Trades are in very short supply. Getting a reliable tradesman means building a relationship with someone, being a very calm and reasonable customer, making teas and listening to them talk and complain and basically looking after them. When he started swearing I'd have gone downstairs and talked to him.

Otherwise, you are fucked. Especially if you have a husband on a short fuse.

redboxer321 · 10/10/2024 11:02

grannypants22 · 10/10/2024 10:51

So a tradesman comes into your home, shouts, swears, bashes around and then says fuck this I'm off without completing the job he's there to do.

But somehow the op and her dh getting snide remarks? I don't get how anyone here is out of order except the useless tradesman?

This. I think posters who are on the tradesman side haven't had to dealt with a tradesman in the past 10 years.
Getting a job done is a effing nightmare these days. Some good ones out there but few and far between.

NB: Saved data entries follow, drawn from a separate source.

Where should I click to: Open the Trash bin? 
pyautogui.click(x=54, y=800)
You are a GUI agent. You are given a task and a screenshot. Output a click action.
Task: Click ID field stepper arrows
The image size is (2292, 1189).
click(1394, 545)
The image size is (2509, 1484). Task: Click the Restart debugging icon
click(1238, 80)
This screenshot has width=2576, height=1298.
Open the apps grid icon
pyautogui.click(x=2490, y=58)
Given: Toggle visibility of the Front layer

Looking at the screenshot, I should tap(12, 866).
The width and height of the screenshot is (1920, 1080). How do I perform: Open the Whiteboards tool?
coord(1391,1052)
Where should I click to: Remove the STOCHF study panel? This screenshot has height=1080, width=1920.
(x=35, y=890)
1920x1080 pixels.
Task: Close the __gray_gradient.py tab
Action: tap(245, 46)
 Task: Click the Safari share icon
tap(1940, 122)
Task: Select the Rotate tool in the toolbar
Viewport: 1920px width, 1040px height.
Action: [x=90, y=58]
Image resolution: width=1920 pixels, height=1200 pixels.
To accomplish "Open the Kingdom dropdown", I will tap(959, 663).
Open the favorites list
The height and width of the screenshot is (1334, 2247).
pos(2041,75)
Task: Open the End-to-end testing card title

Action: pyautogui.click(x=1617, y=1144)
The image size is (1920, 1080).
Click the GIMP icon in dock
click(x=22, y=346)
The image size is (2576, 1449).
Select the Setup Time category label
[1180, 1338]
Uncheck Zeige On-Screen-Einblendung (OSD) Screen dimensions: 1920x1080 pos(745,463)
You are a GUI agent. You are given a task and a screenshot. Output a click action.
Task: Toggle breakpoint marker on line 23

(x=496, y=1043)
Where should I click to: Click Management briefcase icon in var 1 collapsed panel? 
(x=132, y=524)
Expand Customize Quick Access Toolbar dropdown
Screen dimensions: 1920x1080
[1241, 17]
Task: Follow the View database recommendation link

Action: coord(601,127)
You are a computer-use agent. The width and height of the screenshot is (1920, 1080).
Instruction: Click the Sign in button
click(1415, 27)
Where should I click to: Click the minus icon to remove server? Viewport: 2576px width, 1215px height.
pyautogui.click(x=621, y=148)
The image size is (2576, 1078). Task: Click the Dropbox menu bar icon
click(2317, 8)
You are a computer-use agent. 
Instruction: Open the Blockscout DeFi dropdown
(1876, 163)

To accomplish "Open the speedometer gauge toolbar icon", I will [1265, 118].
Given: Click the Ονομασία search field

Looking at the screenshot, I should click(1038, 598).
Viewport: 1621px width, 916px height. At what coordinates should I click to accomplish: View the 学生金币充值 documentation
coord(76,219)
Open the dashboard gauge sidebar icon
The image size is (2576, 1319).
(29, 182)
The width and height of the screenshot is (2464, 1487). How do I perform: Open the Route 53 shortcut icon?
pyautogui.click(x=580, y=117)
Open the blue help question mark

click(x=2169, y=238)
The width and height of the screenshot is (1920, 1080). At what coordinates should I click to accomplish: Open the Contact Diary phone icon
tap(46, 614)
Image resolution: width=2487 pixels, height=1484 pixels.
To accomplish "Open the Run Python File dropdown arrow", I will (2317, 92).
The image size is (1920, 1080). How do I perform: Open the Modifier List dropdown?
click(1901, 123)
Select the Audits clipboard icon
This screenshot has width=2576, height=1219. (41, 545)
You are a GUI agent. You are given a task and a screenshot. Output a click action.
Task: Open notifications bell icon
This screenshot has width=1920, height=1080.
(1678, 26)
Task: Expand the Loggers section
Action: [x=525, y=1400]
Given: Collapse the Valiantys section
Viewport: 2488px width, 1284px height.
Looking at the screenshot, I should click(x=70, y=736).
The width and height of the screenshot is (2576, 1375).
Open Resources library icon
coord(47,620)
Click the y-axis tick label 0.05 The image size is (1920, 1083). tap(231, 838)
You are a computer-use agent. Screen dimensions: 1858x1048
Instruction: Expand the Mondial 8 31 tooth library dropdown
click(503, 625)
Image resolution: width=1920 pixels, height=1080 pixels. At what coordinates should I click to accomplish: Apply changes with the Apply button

grannypants22 · 10/10/2024 11:04

@kimchiketch and at no point did she suggest she changed the date. Not sure what your agenda is but it's odd.

If you think this is acceptable behaviour from someone who has come to do a job in your home then you need to up your standards.

EngineEngineNumber9 · 10/10/2024 11:05

Such weird responses! This tradesman has behaved unprofessionally, there is no doubt about that. OP’s DH probably ran outside to try and ask the tradesman what was going on (as it sounds like he behaved in a confusing way) and the OP shouted “Don’t” as the tradesman was behaving erratically and aggressively and she didn’t want her husband getting punched.

I’ve dealt with countless tradesmen over the years and never had to deal with anything similar to this. I’d hate if they were swearing and saying it was my fault and my stuff was shit.